Antibiotic resistance is a serious and global threat. Scientists and policy makers around the world are worried that the overuse or misuse of antibiotics might eventually lead to the formation of a particularly infectious microbe that we cannot kill. There are already several bacteria that are immune to most or all of our antibiotics.
“A lack of effective antibiotics is as serious a security threat as a sudden and deadly disease outbreak,” Dr Tedros Adhanom Ghebreyesus, Director-General of WHO, said in a statement. “Strong, sustained action across all sectors is vital if we are to turn back the tide of antimicrobial resistance and keep the world safe."
There are countries around the world where 80 percent of antibiotics are used to make healthy animals grow faster. Stopping this is something the WHO strongly recommends. They also suggest that, whenever possible, sick animals are treated with the antibiotics that are “least important” to human health, rather than the most effective ones which for some people might be the last resource against certain infections, like the superbug MRSA.

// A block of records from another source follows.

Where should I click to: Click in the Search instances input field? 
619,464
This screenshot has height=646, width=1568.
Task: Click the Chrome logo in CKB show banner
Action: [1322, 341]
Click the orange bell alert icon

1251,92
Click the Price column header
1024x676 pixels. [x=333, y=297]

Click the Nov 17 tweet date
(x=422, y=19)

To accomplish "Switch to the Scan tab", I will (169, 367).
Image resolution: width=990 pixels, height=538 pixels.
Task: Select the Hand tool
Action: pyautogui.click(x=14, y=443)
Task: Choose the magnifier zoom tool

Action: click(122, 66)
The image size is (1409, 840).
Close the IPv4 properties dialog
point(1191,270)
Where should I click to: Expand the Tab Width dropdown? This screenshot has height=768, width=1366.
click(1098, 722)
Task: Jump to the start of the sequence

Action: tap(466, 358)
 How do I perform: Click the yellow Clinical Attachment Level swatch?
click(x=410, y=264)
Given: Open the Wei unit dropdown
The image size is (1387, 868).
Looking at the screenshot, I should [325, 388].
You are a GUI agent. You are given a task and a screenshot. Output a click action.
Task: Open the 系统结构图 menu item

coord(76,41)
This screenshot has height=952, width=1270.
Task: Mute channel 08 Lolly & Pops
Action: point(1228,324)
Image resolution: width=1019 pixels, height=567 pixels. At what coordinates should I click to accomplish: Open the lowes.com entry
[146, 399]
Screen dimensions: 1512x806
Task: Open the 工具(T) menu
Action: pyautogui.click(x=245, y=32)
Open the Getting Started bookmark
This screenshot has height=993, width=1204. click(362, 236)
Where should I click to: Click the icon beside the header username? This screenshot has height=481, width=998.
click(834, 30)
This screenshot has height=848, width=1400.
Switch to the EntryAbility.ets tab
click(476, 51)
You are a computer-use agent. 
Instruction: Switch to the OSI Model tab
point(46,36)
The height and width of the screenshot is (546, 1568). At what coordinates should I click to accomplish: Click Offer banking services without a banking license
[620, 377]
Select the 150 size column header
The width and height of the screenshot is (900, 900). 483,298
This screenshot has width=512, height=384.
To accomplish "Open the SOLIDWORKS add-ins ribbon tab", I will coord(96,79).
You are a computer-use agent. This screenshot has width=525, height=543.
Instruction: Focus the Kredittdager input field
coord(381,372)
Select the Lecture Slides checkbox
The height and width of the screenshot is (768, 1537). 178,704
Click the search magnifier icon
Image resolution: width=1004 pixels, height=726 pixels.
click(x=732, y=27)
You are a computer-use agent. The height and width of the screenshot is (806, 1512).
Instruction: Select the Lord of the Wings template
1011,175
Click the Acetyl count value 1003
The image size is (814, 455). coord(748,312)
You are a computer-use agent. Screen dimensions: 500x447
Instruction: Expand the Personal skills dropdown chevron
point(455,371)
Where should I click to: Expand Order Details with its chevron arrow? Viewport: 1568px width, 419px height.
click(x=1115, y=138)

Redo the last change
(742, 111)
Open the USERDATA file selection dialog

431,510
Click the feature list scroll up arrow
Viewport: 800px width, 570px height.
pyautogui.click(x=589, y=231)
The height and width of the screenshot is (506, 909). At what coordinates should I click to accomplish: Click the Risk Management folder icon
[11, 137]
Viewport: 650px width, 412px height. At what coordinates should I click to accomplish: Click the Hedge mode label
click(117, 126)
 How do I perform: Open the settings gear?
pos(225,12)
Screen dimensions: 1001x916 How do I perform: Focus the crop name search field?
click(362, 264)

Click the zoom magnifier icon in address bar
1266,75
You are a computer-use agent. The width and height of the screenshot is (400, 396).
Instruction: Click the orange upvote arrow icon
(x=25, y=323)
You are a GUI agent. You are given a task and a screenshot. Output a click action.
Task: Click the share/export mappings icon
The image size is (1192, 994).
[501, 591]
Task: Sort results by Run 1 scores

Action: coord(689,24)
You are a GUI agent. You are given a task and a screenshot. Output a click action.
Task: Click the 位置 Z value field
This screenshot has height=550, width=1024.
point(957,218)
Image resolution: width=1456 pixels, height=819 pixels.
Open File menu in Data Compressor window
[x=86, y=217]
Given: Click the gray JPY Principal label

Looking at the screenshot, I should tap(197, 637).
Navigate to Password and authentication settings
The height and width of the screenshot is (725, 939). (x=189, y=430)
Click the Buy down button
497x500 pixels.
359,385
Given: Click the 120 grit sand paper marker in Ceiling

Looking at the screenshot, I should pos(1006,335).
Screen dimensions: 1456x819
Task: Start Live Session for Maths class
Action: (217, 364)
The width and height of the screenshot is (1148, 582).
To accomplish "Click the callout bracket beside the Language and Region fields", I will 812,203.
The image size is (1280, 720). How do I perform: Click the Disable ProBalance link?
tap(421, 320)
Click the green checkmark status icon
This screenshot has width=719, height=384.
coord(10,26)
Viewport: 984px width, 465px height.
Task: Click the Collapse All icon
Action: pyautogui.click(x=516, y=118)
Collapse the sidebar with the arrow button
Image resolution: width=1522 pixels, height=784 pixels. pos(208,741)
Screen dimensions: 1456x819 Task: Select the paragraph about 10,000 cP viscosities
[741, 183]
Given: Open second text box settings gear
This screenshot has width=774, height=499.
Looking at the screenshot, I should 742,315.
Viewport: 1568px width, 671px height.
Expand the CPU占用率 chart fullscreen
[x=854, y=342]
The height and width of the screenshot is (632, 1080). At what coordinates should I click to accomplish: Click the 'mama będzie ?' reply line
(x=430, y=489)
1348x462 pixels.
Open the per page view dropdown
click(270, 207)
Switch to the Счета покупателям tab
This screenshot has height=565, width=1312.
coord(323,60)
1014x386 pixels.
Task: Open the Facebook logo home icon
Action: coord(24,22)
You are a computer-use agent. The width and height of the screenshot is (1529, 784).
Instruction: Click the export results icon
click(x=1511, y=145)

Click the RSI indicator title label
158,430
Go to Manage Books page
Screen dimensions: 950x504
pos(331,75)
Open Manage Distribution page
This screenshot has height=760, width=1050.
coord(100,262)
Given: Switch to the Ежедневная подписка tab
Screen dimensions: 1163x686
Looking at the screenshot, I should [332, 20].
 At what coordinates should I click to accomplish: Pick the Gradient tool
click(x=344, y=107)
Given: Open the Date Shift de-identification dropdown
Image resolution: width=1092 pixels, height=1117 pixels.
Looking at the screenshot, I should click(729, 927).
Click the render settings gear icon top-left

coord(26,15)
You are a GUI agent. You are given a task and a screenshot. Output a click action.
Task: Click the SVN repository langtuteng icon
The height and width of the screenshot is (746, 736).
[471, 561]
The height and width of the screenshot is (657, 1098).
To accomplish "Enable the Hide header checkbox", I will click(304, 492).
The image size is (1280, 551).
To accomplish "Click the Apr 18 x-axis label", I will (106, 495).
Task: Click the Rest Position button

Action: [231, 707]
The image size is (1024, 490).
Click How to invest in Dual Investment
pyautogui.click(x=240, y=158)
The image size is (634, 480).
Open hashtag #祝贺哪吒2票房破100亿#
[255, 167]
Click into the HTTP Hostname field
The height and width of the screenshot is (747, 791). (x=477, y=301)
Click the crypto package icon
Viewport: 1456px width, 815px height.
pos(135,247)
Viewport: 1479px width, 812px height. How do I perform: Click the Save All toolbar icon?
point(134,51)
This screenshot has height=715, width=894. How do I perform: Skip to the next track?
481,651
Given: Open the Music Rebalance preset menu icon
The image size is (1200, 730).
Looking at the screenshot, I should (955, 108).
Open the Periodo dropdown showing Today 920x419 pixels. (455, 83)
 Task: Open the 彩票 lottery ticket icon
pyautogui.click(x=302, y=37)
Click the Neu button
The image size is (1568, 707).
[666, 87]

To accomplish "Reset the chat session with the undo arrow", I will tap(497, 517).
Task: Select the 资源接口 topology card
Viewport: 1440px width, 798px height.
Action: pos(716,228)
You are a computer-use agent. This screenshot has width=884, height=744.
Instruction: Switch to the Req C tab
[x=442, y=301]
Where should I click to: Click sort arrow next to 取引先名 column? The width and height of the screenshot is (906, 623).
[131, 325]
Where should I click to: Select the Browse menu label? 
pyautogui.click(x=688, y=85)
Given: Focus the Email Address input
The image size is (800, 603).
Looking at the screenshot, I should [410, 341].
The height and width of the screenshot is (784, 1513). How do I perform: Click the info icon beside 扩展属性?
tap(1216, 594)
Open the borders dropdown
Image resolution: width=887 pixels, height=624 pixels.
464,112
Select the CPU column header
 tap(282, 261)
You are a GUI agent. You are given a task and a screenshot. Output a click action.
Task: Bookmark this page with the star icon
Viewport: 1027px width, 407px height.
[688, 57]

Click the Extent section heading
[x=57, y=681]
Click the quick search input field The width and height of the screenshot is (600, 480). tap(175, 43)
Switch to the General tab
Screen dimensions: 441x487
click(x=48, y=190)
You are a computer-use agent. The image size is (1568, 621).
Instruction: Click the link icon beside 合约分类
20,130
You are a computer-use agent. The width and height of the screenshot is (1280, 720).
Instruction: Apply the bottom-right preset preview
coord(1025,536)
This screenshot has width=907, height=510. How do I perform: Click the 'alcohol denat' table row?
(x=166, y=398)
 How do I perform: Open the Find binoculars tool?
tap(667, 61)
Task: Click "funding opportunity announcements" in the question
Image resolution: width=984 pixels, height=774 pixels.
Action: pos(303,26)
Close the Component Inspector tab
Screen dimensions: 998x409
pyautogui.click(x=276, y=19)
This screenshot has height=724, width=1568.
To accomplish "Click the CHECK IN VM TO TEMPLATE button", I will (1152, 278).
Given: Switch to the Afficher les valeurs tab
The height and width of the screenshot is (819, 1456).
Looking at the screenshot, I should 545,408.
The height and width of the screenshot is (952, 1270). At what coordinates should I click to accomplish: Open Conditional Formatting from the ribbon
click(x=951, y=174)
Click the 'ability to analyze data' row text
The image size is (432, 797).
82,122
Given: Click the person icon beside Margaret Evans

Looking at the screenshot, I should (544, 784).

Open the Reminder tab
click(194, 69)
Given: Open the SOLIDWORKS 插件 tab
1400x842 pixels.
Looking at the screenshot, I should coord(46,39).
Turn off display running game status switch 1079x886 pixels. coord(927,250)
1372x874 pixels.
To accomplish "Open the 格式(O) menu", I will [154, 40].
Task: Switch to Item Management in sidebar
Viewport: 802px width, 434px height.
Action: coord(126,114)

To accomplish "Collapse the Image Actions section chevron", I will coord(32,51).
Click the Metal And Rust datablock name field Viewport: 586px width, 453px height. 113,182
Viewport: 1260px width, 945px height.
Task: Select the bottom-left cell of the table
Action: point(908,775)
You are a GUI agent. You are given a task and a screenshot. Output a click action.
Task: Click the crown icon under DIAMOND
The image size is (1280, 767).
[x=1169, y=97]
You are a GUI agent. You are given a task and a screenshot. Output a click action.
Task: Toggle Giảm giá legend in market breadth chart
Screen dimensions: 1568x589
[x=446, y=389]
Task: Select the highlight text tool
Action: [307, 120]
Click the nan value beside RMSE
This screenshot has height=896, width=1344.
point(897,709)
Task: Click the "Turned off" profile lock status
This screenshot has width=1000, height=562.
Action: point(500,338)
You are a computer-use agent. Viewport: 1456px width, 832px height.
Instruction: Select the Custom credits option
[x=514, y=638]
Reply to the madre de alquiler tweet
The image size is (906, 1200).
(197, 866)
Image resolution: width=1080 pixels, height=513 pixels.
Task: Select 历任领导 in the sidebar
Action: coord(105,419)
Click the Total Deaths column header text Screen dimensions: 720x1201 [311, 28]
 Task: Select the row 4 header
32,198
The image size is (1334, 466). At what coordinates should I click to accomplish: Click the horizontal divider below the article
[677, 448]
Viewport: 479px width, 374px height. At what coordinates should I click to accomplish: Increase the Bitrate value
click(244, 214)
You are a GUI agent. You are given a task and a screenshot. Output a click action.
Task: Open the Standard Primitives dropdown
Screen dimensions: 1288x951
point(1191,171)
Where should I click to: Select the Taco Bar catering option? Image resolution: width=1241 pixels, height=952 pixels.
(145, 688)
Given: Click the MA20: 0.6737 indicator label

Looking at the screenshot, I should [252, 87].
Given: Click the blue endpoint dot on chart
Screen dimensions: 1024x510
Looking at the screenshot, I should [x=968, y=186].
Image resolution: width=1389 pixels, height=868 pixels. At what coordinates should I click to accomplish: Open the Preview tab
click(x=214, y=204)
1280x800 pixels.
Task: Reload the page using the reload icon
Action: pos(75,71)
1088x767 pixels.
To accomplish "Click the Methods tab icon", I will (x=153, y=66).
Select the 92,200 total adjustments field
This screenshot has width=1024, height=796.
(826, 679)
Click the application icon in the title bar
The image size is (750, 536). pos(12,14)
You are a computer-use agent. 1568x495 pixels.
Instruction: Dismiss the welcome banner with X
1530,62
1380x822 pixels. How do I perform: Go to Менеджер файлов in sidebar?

"Scientific evidence demonstrates that overuse of antibiotics in animals can contribute to the emergence of antibiotic resistance," added Dr Kazuaki Miyagishima, Director of the Department of Food Safety and Zoonoses at the WHO. "The volume of antibiotics used in animals is continuing to increase worldwide, driven by a growing demand for foods of animal origin, often produced through intensive animal husbandry.”
Curbing antibiotic usage can be done by improving animals' living conditions and hygiene, and by vaccinating them. Several countries have already implemented these policies and some have banned the use of antibiotics to enhance growth. For example, this practice has been illegal in the European Union since 2006.